EXERCISE DATA START

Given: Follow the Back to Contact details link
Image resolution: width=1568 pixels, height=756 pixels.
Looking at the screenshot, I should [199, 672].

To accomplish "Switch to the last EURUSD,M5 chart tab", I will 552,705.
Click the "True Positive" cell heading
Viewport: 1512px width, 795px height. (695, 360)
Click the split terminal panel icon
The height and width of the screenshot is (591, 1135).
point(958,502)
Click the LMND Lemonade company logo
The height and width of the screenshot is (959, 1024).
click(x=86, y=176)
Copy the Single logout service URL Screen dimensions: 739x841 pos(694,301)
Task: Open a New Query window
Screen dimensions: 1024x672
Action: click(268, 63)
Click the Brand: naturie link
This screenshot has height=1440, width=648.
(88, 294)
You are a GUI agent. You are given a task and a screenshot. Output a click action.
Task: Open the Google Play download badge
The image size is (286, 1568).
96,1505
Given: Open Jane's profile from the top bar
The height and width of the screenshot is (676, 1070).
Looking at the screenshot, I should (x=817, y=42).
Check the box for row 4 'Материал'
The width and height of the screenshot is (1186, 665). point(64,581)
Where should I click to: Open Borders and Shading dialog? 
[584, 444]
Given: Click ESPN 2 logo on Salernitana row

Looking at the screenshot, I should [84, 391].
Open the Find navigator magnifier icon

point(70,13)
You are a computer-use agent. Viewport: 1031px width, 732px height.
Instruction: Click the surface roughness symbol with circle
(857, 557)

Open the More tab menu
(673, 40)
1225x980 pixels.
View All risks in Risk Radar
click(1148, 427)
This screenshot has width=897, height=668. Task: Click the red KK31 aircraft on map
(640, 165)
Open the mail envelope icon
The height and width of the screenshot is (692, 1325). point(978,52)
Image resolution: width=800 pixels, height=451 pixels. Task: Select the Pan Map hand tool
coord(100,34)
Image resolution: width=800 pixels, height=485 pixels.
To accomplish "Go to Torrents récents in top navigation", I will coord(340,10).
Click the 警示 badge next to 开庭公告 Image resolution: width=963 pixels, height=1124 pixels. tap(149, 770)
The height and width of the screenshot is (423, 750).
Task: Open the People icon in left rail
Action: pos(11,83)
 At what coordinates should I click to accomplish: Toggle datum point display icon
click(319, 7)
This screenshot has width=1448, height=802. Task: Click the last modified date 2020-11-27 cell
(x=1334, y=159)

EXERCISE DATA END

- EXERCISE OBJECTIVE: Each line from the one holding "You are a GUI" to the end of the data above goes into the answer exactly as written, and no other line does.

- PROBLEM SOLUTION:
You are a GUI agent. You are given a task and a screenshot. Output a click action.
Task: Open the Google Play download badge
The image size is (286, 1568).
96,1505
Given: Open Jane's profile from the top bar
The height and width of the screenshot is (676, 1070).
Looking at the screenshot, I should (x=817, y=42).
Check the box for row 4 'Материал'
The width and height of the screenshot is (1186, 665). point(64,581)
Where should I click to: Open Borders and Shading dialog? 
[584, 444]
Given: Click ESPN 2 logo on Salernitana row

Looking at the screenshot, I should [84, 391].
Open the Find navigator magnifier icon

point(70,13)
You are a computer-use agent. Viewport: 1031px width, 732px height.
Instruction: Click the surface roughness symbol with circle
(857, 557)

Open the More tab menu
(673, 40)
1225x980 pixels.
View All risks in Risk Radar
click(1148, 427)
This screenshot has width=897, height=668. Task: Click the red KK31 aircraft on map
(640, 165)
Open the mail envelope icon
The height and width of the screenshot is (692, 1325). point(978,52)
Image resolution: width=800 pixels, height=451 pixels. Task: Select the Pan Map hand tool
coord(100,34)
Image resolution: width=800 pixels, height=485 pixels.
To accomplish "Go to Torrents récents in top navigation", I will coord(340,10).
Click the 警示 badge next to 开庭公告 Image resolution: width=963 pixels, height=1124 pixels. tap(149, 770)
The height and width of the screenshot is (423, 750).
Task: Open the People icon in left rail
Action: pos(11,83)
 At what coordinates should I click to accomplish: Toggle datum point display icon
click(319, 7)
This screenshot has width=1448, height=802. Task: Click the last modified date 2020-11-27 cell
(x=1334, y=159)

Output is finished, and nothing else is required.